Омулевский был гораздо искреннее и проще. От его романа веяло молодой верой и какой-то особенной бодростью. Слабохарактерный, спившийся, погибавший, он как бы раздваивался в своем произведении: себя он вывел в лице доктора, мрачного меланхолика, страдающего запоем, безнадежно загубленного уже мраком окружающих условий, но благословляющего своего молодого друга Светлова на новую жизнь и борьбу. В Светлове, как об этом свидетельствует уже самая фамилия, воплощена вера в будущее. Он бодр, силен, светел. Все ему удается, все преклоняются перед его знаниями, характером, особенной удачливостью.

Он живет в сибирской глуши (кажется, в ссылке), работает в столичных журналах и в то же время проникает в таинственные глубины народной жизни. Приятели у него – раскольники, умные крестьяне, рабочие. Они понимают его, он понимает их, и из этого союза растет что-то конспиративное и великое. Все, что видно снаружи из его деятельности, – только средство. А цель?..

Об этом спрашивает молодая женщина, «пробужденная им к сознательной жизни». Он все откроет ей, когда придет время… Наконец однажды, прощаясь с нею перед отъездом в столицу, где его уже ждет какое-то важное общественное дело, – он наклоняется к ней и шопотом произносит одно слово… Она бледнеет. Она не в силах вынести гнетущей тайны. Она заболевает и в бреду часто называет его имя, имя героя и будущего мученика.

Слово, которое герои Мордовцева закутывали эзоповскими намеками и шарадами, а Светлов шепнул на ухо любящей женщине, – было, конечно, «революция». Это оно стояло впереди, как туча, издали поблескивая своими молниями, на горизонте общества, вышедшего из крепостного строя и остановленного на пути к всестороннему раскрепощению… Как это будет?.. Когда будет? Это было неясно. Будет как-то… Будет скоро. Сделают это новые люди из «молодежи». А за ними, из неведомых деревень, из лесов, из недр раскола и «общины» двинется загадочный и никому неизвестный «народ»…

Много в этом было наивного, и революционные планы даже серьезных людей того времени кажутся теперь совершенно ребяческими. Однако «дух времени» шел неуклонно своим путем. Обе стороны литературы указывали вперед на загадочную тучу: консерваторы – со страхом, прогрессисты – с надеждой. Инстинкт молодежи все больше удерживал ее от проторенных дорог, сопротивление «принятию жизни» росло. Поколение за поколением выходили из «толстовских» гимназий и, точно в кипящий поток, кидались в бурную университетскую полосу.

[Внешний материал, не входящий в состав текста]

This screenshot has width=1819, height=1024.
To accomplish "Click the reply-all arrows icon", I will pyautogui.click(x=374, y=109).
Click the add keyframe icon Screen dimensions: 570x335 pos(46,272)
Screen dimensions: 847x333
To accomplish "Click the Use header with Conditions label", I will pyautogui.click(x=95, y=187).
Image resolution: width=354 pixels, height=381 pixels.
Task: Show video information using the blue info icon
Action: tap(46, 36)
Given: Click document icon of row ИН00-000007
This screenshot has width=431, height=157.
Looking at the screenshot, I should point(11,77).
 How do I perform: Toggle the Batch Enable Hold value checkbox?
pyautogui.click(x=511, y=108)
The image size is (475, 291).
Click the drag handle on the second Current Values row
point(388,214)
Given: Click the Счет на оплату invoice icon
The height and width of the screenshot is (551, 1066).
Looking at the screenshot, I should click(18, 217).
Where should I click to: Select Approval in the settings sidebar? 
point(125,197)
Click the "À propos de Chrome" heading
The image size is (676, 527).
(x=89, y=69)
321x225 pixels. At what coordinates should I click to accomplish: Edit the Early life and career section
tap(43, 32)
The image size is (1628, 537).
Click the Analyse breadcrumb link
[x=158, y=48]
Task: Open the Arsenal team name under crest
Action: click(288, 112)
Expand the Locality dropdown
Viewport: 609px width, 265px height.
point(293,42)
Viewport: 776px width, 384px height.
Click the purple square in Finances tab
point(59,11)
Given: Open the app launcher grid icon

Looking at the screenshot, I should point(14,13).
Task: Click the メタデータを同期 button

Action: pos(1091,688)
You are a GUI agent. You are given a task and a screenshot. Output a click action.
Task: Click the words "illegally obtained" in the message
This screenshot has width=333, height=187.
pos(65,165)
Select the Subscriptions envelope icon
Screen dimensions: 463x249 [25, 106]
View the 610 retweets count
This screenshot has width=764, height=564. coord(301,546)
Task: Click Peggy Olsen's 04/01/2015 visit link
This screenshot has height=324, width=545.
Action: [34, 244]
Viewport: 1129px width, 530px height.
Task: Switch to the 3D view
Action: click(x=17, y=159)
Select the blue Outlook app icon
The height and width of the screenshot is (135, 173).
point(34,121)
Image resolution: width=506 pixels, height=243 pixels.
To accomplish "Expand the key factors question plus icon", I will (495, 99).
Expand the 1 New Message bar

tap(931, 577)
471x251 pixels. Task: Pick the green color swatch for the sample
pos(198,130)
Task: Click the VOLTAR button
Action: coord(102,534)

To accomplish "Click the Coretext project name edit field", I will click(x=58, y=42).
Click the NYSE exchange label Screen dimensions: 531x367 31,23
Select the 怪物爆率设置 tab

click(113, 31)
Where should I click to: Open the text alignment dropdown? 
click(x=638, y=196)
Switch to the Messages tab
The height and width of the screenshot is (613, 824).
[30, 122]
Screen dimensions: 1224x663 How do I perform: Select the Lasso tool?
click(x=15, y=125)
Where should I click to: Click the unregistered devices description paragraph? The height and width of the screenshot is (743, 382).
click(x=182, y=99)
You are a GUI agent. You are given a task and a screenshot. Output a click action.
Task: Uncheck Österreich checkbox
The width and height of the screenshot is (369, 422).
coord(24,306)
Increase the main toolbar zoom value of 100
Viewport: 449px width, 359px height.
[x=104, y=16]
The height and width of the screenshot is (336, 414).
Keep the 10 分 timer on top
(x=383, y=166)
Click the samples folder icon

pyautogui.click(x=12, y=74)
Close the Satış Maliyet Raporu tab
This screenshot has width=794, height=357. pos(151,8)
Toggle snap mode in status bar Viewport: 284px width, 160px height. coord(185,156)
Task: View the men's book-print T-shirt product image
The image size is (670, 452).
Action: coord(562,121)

Кто успевал пройти ее, тот более или менее сливался с жизнью. Из недавних протестантов выходили прокуроры, инженеры, управляющие, часто с улыбкой вспоминавшие о своих «молодых увлечениях». А на их месте уже кипели другие, для которых настала своеобразная очередь этой повинности…[169 - А на их месте уже кипели другие, для которых настала своеобразная очередь этой повинности… – В первоначальной редакции («Русское богатство», 1908, № 10) это место заканчивалось так: «И с каждым десятилетием волнение росло, пока назрело движение семидесятых годов, потрясшее все общественное здание небывалыми эпизодами борьбы одинокой еще интеллигенции. Это и было оправданием смутных предопределений: „молодежь“, во-первых. А теперь, когда туча уже надвинулась и охватывает в событиях последних годов весь горизонт нашей жизни, мы слышим первые зловещие раскаты: это „народ“, во-вторых, выступает своей тяжелой поступью на арену общественной жизни… „Смутные предчувствия“ шестидесятых и семидесятых годов оказались далеко не такими наивными, как могло казаться иному „трезвому“ взгляду…»]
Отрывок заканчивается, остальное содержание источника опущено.